Goal of the exercise:
No pictures, please. Output the lines from the start of the data through the line that contains "Task: Click the 29 Set date badge", both included, exactly as they stand.

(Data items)
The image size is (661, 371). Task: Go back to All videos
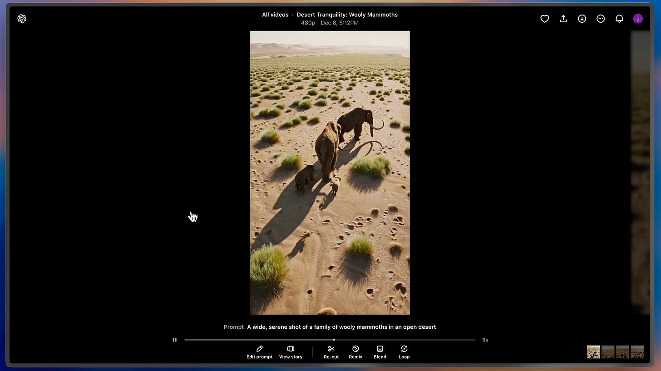[x=275, y=15]
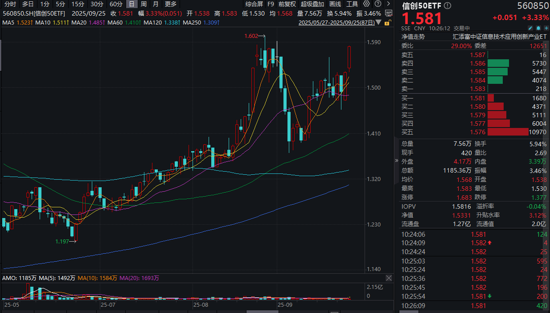This screenshot has width=550, height=313.
Task: Set a price alert via the bell icon
Action: click(538, 27)
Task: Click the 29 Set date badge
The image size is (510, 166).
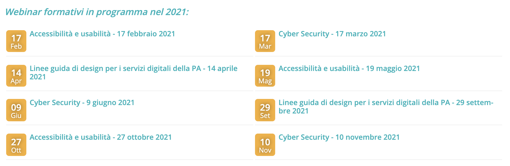Action: click(x=265, y=110)
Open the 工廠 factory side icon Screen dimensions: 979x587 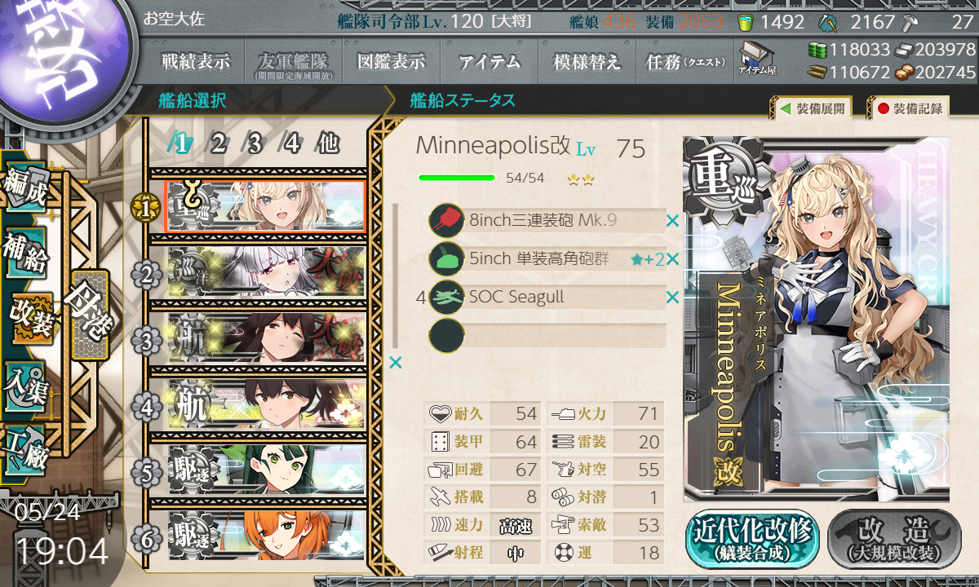click(x=25, y=448)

Response to this task:
The image size is (661, 371). Task: Go back to All videos
[x=275, y=15]
This screenshot has width=550, height=313.
Task: Set a price alert via the bell icon
Action: click(538, 27)
Task: Click the 29 Set date badge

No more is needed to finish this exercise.